Weekly Comic – Bond market turmoil spooks investors

By Scott Kanowski

Investing.com — Investors in the global bond markets of developed countries are apparently nervous these days.

Sovereign debt yields have risen to their highest levels in years, led by many central banks around the world, which seem determined to continue tightening monetary policy to rein in soaring inflation, even if this can weigh on broader economic growth.

The 10-year US Treasury bond, a crucial benchmark, saw its yield rise comfortably above 4% after starting the year at around 1.5%. Meanwhile, the yield of its 2-year counterpart has risen further, a development that historically suggests a recession looms in the world’s largest economy. Prices generally fall as yields rise.

BlackRock Investment Institute researchers are clearly biting their nails: A study last week gloomily stated that normally safe-haven government bonds may not offer much protection if central banks continue to raise borrowing costs to calm the economy. galloping inflation.

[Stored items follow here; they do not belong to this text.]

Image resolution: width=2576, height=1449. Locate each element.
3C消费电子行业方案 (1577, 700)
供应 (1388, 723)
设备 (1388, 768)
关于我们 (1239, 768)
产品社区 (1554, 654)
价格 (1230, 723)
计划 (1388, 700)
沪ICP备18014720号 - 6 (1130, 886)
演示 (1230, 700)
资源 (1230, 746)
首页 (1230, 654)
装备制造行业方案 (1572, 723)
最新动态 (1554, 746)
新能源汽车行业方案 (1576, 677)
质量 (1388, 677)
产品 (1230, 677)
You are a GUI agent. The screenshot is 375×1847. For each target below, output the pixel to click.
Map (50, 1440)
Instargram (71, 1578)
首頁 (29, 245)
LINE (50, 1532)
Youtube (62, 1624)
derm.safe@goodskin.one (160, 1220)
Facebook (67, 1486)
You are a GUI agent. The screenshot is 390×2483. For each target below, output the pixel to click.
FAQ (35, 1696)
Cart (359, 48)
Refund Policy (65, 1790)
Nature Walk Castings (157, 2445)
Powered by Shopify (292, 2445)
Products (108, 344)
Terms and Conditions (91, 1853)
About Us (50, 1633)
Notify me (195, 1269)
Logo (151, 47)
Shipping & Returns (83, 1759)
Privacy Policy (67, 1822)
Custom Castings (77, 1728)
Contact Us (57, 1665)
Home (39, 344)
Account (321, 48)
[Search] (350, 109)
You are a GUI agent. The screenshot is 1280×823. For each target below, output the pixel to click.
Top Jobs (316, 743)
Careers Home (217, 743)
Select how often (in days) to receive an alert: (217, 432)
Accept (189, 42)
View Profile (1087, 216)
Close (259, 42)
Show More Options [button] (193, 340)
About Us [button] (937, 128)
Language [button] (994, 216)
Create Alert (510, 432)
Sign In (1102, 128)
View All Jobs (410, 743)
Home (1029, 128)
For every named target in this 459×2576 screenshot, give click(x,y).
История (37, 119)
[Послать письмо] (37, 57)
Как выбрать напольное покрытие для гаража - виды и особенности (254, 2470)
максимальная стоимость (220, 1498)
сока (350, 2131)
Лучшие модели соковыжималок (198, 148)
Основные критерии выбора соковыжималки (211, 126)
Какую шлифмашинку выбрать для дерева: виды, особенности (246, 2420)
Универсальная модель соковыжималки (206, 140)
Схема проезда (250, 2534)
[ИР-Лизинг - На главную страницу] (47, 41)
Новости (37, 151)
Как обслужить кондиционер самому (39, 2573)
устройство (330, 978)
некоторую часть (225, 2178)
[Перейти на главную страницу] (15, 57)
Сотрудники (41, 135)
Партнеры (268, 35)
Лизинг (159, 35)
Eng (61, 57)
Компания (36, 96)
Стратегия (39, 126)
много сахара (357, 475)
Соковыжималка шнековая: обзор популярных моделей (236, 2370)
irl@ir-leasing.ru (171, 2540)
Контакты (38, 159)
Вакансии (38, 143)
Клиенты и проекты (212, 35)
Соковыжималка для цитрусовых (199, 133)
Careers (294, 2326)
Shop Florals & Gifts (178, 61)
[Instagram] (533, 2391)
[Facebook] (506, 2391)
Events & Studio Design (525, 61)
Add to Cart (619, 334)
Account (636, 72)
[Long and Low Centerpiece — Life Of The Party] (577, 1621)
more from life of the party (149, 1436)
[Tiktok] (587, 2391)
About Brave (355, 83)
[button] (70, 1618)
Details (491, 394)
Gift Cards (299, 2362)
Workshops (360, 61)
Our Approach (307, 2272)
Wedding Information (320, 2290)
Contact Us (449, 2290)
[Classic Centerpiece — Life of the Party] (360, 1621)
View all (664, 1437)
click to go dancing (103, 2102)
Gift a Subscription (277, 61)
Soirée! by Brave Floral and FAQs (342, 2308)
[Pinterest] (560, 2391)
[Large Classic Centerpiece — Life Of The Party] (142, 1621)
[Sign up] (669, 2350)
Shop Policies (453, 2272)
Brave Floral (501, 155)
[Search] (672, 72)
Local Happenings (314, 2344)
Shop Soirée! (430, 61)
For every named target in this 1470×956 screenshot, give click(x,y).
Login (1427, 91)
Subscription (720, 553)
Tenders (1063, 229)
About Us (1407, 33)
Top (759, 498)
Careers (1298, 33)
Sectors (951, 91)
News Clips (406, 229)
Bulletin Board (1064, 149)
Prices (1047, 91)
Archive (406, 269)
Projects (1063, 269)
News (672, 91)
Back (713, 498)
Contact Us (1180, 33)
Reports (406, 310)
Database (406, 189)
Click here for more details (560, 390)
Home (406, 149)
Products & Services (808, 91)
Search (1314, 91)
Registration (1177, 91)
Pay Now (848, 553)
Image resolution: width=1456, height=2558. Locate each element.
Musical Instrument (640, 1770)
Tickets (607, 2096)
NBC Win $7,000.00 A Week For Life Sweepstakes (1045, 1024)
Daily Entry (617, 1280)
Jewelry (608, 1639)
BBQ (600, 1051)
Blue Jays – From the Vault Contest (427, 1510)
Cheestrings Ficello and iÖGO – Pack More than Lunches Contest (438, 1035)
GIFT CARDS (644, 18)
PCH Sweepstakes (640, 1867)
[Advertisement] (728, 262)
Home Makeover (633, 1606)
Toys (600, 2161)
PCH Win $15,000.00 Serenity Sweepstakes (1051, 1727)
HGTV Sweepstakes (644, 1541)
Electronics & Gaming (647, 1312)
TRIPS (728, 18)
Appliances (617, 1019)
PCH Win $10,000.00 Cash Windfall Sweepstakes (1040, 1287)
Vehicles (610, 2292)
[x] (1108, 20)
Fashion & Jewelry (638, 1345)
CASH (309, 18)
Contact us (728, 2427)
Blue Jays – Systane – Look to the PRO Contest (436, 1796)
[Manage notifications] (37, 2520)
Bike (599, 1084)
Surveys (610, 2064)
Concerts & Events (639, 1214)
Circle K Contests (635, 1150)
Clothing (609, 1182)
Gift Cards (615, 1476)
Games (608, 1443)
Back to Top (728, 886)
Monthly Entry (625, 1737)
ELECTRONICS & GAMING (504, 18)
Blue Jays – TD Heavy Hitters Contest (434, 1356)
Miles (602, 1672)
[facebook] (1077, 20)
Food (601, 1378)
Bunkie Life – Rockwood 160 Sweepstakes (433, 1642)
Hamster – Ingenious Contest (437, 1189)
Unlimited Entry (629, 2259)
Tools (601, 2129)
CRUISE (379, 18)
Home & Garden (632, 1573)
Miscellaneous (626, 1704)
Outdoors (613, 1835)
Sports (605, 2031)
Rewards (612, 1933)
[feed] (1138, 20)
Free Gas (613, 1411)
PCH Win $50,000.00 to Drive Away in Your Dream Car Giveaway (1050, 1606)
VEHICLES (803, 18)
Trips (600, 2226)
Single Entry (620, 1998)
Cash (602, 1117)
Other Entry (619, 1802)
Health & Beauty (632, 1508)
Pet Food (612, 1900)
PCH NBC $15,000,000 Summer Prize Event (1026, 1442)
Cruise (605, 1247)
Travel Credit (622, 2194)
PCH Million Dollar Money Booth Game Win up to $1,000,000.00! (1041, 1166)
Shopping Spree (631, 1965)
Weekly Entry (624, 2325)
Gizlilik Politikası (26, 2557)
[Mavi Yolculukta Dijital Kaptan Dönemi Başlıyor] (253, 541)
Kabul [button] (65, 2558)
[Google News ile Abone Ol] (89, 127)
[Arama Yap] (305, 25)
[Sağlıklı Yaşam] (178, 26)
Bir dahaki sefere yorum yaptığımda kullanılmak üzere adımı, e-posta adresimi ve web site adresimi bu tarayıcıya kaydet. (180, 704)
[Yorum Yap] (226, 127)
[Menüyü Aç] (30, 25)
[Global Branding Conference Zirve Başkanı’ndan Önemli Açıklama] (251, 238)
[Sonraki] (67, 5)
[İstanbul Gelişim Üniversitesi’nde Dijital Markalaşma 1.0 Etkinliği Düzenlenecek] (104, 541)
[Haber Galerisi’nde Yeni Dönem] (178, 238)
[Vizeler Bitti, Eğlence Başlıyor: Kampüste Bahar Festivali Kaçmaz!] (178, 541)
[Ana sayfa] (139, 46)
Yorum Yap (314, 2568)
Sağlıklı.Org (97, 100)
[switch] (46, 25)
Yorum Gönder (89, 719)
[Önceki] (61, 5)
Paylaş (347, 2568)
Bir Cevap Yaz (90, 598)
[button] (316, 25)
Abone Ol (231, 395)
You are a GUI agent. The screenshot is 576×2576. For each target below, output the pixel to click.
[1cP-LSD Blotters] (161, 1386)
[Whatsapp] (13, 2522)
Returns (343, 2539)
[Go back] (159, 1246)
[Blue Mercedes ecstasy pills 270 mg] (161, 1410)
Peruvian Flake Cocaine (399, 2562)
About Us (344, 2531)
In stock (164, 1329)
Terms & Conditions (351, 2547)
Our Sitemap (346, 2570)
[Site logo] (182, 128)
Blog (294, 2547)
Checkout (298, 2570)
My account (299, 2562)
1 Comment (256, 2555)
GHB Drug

Meanwhile, from Wall Street to Washington DC, concerns over liquidity are putting additional pressure on already struggling US Treasuries – a crucial cog in the engine of the global economy.

A measure of JPMorgan’s market liquidity recently fell to its lowest level since the early days of the pandemic in March 2020. A Bloomberg index shows investors are now having the hardest time closing deals in the Treasury market in about two and a half years.

The Federal Reserve, which has outlined plans to shrink its massive $9 trillion balance sheet, is behind the concerns. The Fed hopes that by canceling these bond purchases — and thereby canceling much of a program partly designed to help prop up banks through the initial economic fallout from the COVID-19 crisis — it can hasten the recovery. price growth.

But the consequences of this decision are still far from certain.

In September, a Bank of America strategist reported that the Fed rapidly withdrawing liquidity from the Treasury market represents “one of the greatest threats to global financial stability today, potentially worse than the housing bubble of 2004-2007. “.

Even US Treasury Secretary Janet Yellen warned she was “worried” about maintaining adequate liquidity in bond markets. In November, US regulators will debate possible changes in the structure of the Treasury bill market in an attempt to resolve possible systemic problems.

This is for good reason, as Rishi Sunak’s sudden rise to power in the UK showed. His predecessor as prime minister, Liz Truss, was left without her party’s support following the release of a disastrous ‘mini-budget’ filled with unfunded tax cuts that skyrocketed UK government bond yields, known as Gilts.

These swings, along with signs of a slowdown in pension funds, led the Bank of England to shore up UK debt markets through £5bn of temporary debt purchases. Truss’ premiership is now over, but not before the chaos also impacted bond markets in the United States and Europe.

The politicians of the European Central Bank to encounter On Thursday, the Frankfurt-based institution is expected to reveal more details about its rate hike trajectory and, potentially, its own pullback on bond buying.

Earlier this week, eurozone borrowing costs fell on a report that the Fed may begin to ease its pace of policy tightening. Investors are hoping the ECB will follow suit.

But worries linger, echoing a sentiment attributed to American political strategist James Carville: “I used to think that if there was reincarnation, I wanted to come back as president or pope or baseball hitter .400 . But now I want to come back as a bond market. You can intimidate everyone.

It remains to be seen whether the recent bond market turmoil of the last few weeks will prove him right.